Areas of Expertise:
border patrol | immigration | incarceration | Los Angeles | police | prison | U.S.-Mexico border
Kelly Lytle Hernández is a professor of history and an expert on the history and politics of immigration and emigration, particularly between the United States and Mexico. Lytle Hernández is also acting director of the UCLA Ralph J. Bunche Center for African American Studies.
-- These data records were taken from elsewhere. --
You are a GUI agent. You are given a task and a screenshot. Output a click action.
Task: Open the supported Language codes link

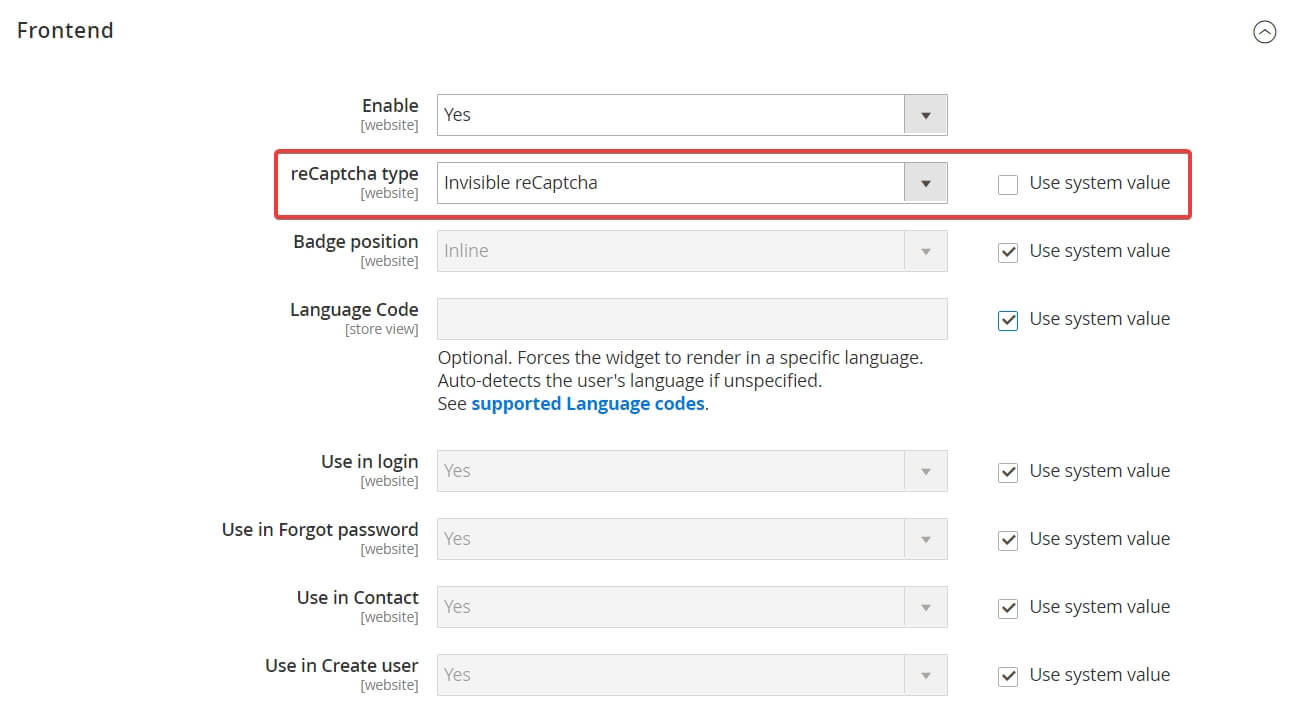587,404
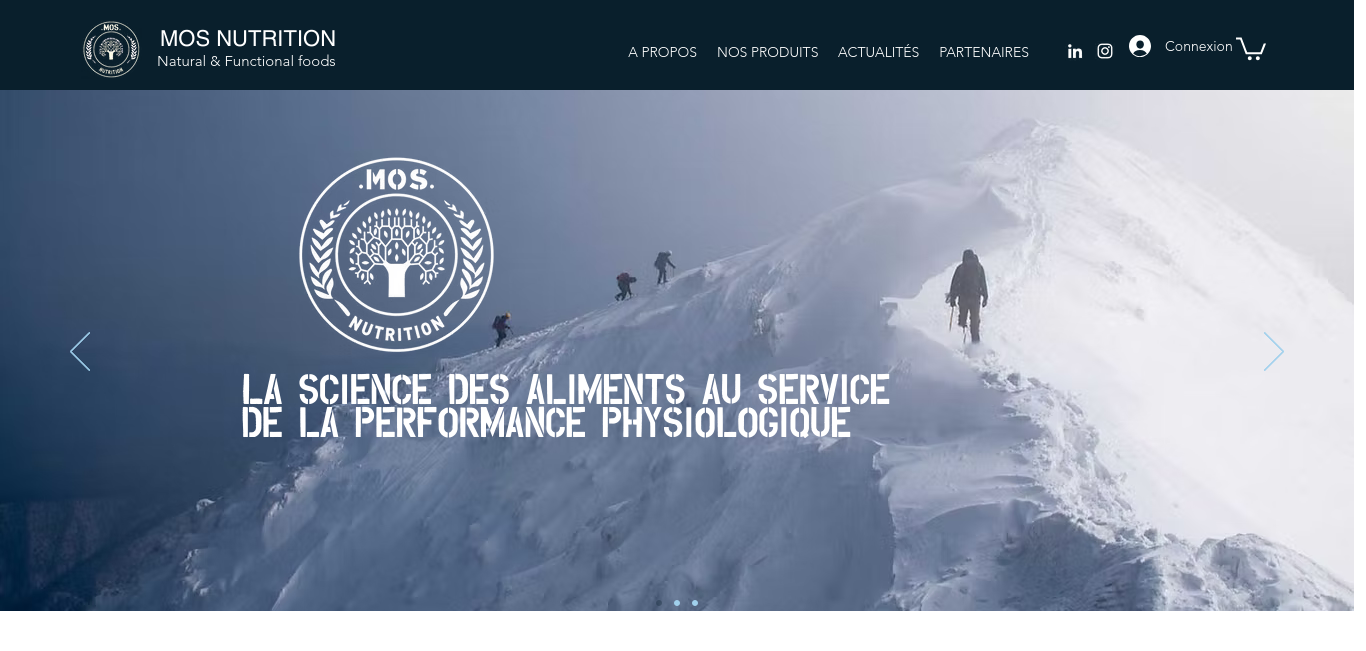Go to previous slide with left arrow
This screenshot has height=651, width=1366.
pos(80,352)
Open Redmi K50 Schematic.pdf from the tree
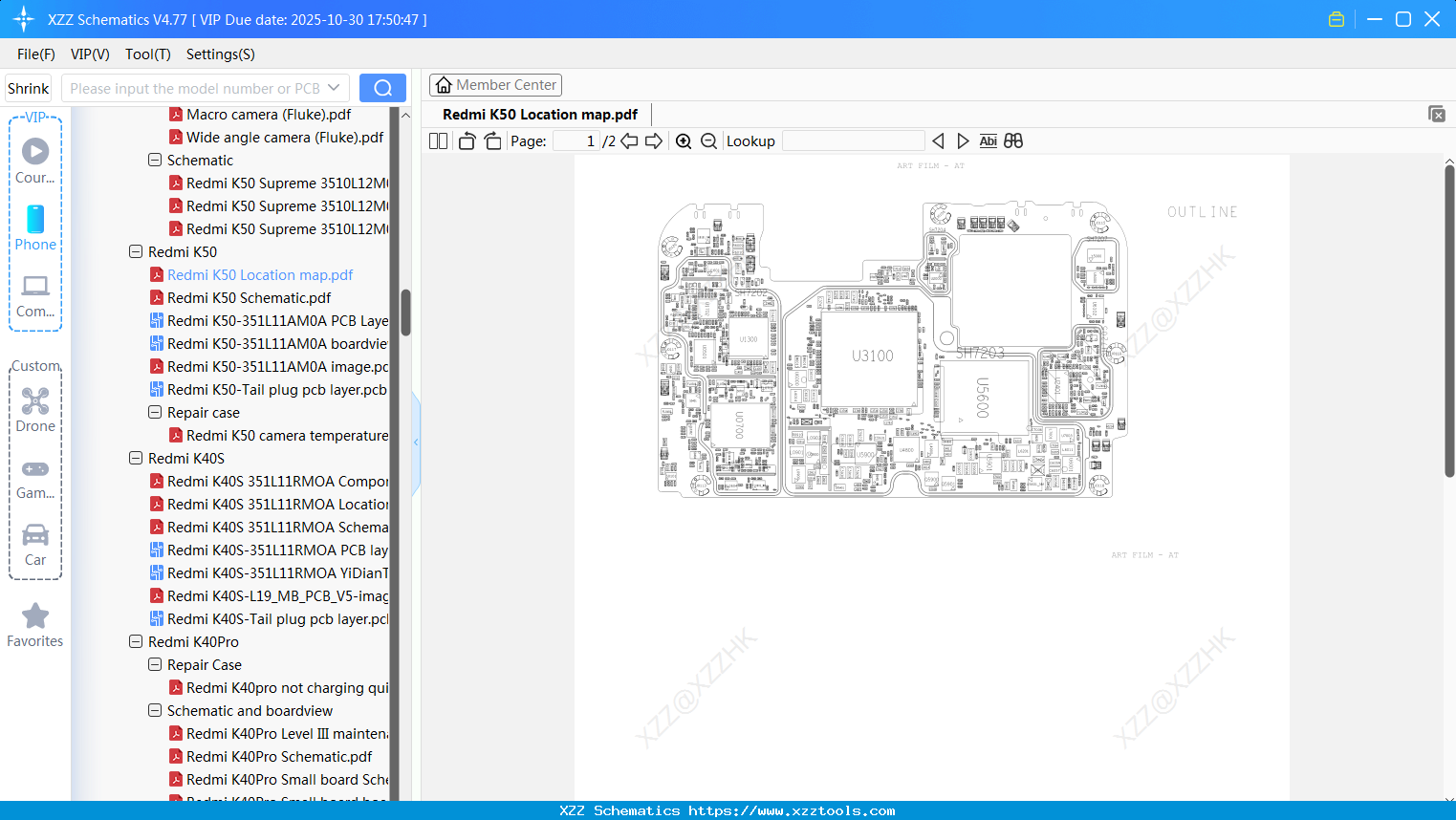 pos(249,297)
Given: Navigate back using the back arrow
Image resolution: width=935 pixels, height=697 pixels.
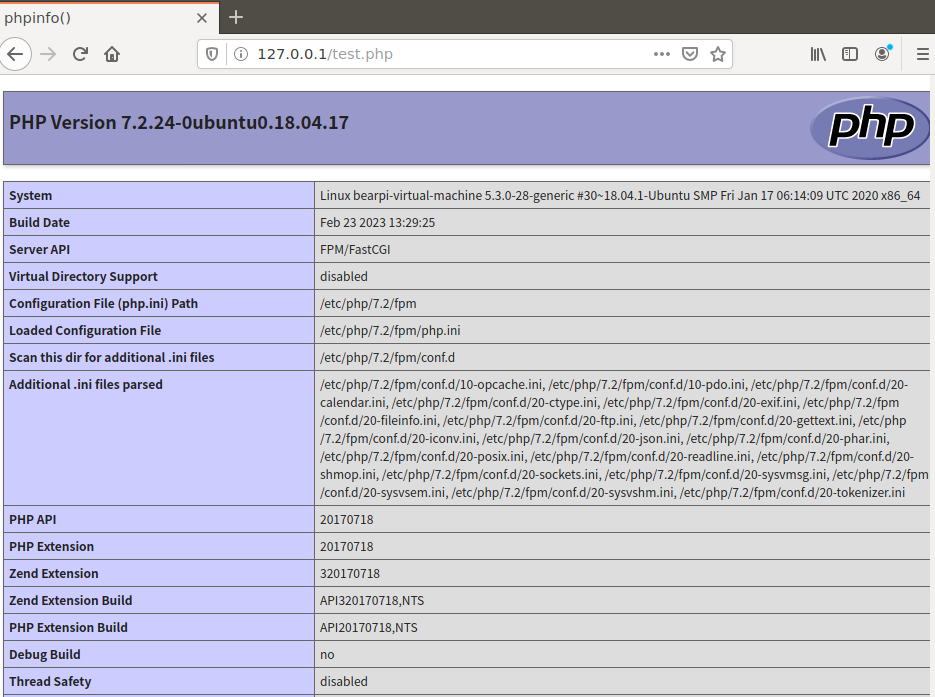Looking at the screenshot, I should (x=16, y=53).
Lytle Hernández’s research has focused on race, police and prison systems in Los Angeles and throuhgout the American West and the U.S.-Mexico borderlands. Her book, “City of Inmates: Conquest, Rebellion, and The Rise of Human Caging in Los Angeles 1771–1965,” concludes just before the Watts Rebellion to reveal the deep roots of the “Age of Mass Incarceration” in the city, the time period since 1965 that has filled Los Angeles’ and the nation’s jails and prisons to bulging and continues to bring police and community relations to a boiling point.
Her book “MIGRA!” about the U.S. Border Patrol was the first book to tell the story of how and why the U.S. Border Patrol concentrates its resources upon policing unsanctioned Mexican immigration despite the many possible targets and strategies of U.S. migration control.
Lytle Hernández is also acting director of the UCLA Bunche Center for African American Studies.